So I’ve been MIA for awhile. I really want to blog. I’m just stuck in a slump.
Let me say this so I am clear. I love that my primary job in life is housewifing. No really. I do love it. Actually the idea of taking on a full time job again any time soon gives me the heebie-jeebies. And lately, with summer vacation the prospect of having to take on a “real” full time job is a real one. My tutoring schedule has been greatly reduced and so has my income. If things don’t pick up, me having to work is a real possibility. One I’m not really excited about.
Add to that a serious bout of self-doubt and self-pity on my part and you have the major reason I haven’t updated since June 3rd.
I love housewifing, but I’m burned out and depressed. I have this tendency to want everything “just so” and in turn I make everything into a J.O.B. I pretty much do nothing if it’s not productive. I feel guilty relaxing and struggle with it. (Those who know me in real life, know I’ve always been that way. I honestly don’t know how to relax.) Even the things I used to do for enjoyment have become a chore.
I read blogs like Thrifty Decor Chick, The Pioneer Woman and others and they seem so together. It all just seems to elude me. I haven’t been keeping all of the balls I’m juggling in the air lately and it has really just shut me down completely. I know it’s not right to compare myself to others but I do. All the time.
For awhile, I had everything on a schedule. I was menu planning and cooking. The house was clean and run efficiently. But one thing in my schedule changes and I’m thrown for a loop. For the last couple of months I have struggled to keep it all together. The Hubs helps. He cooks dinner and helps with the dog and the cleaning…when I let him. I tend to be a control freak (though I think I’m getting better about that). Last weekend he even bought me roses and a special dessert and cooked me a wonderful steak dinner. He wants to help, I just don’t know what to tell him to do.
I look in the mirror and wonder who the overweight person is looking back at me in that yoga pants and over-sized t-shirt uniform. I haven’t had a hair cut since Labor Day (you think I’m kidding). My eyebrows are…let’s just not speak of it. And I try. I really do. I just don’t understand how some people look so put together all the time and I feel lucky if I get out of the house with my hair in a ponytail and some lip gloss on.
Compounding the problem is that we’ve outgrown our apartment and it’s becoming painfully evident. I have reorganized, ruthlessly purged, gotten a storage unit. We want to move, but The Hubs’ project is up in early 2012 so we really didn’t want to move and then have to turn around and move again 6 months later. So we signed another lease. I’m not happy about it but it’s the best we could do at the moment.
I realize that there are people out there in much worse situations than I am. I am very, very blessed that we are healthy; that I don’t have to work, that my husband is as successful as he is and provides well for us (we ain’t rich, but we don’t want for necessities and entertainment). This is just where I am right now. Stuck and trying to figure things out. So I’m sorry that I haven’t blogged. I didn’t want it to turn into me whining all the time and being so “woe is me”. I’m not even thrilled I divulged this much, but it had to come out.

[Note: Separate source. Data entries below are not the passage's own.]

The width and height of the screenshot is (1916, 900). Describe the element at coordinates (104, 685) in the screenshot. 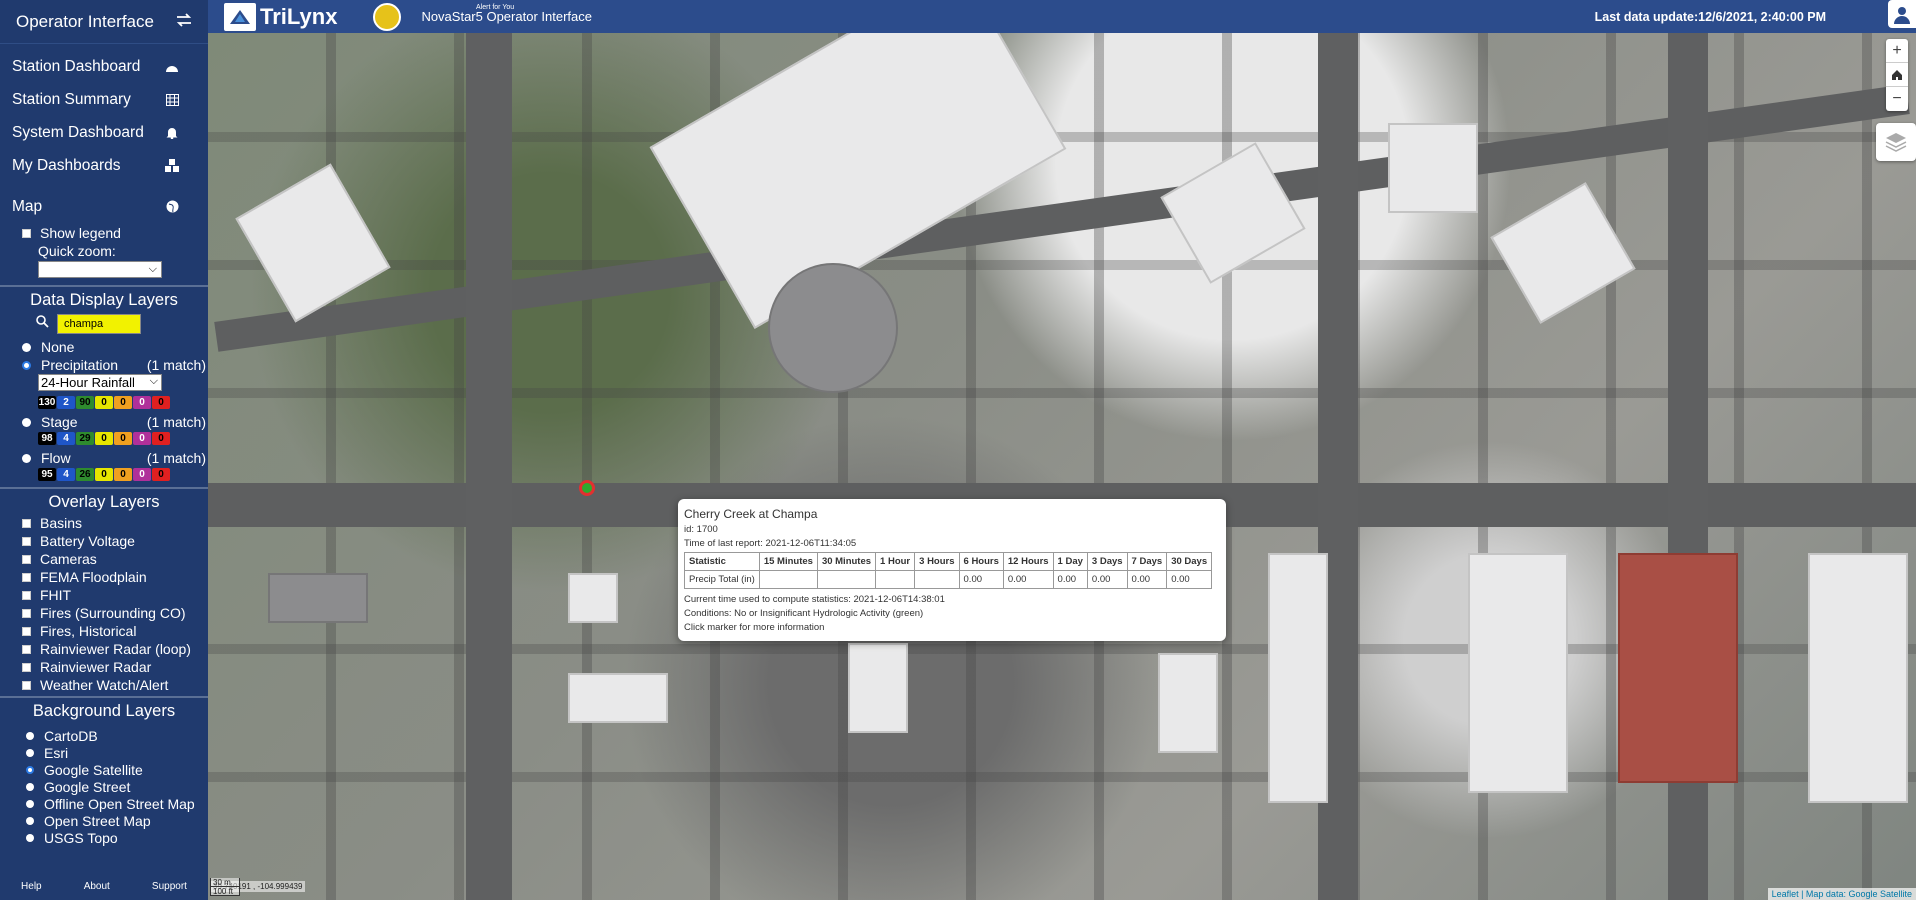

I see `overlay-item: Weather Watch/Alert` at that location.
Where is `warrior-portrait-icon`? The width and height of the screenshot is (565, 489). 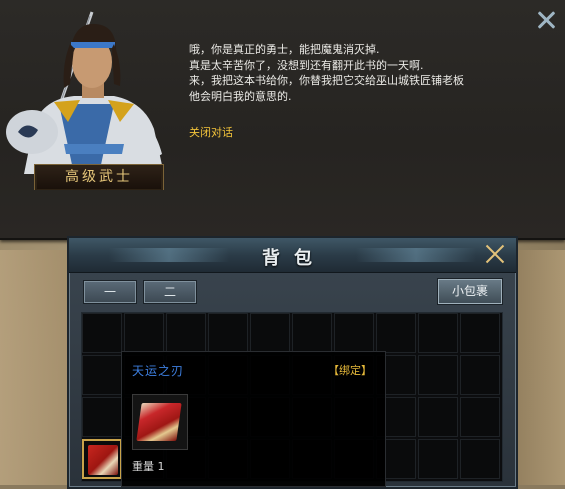 warrior-portrait-icon is located at coordinates (85, 92).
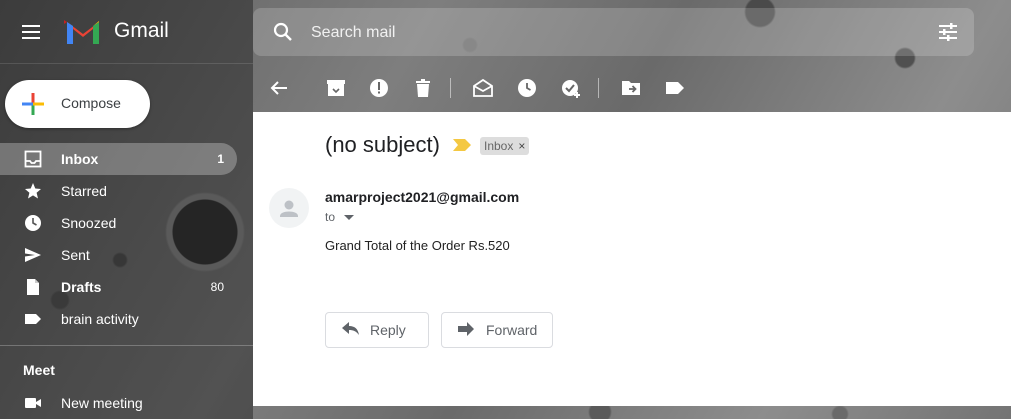 The height and width of the screenshot is (419, 1011). Describe the element at coordinates (33, 255) in the screenshot. I see `send-icon` at that location.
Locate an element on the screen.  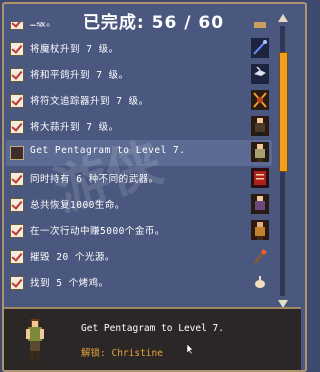
achievement-text: 将和平鸽升到 7 级。 is located at coordinates (80, 76).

I do have lots of things, happy, fun things to share with you all. If you’re even still reading? I hope so. I’ve wanted to share about my veggie garden so badly, but the words just wouldn’t come. I’m working on it though. Slowly. I just needed some time to get my words back.
I hope you have a wonderful weekend. I will try my hardest to post again in the next few days and share my garden with you. I’ve been so excited seeing the veggies pop up. It’s been one of the few things making me smile lately. Back soon, promise.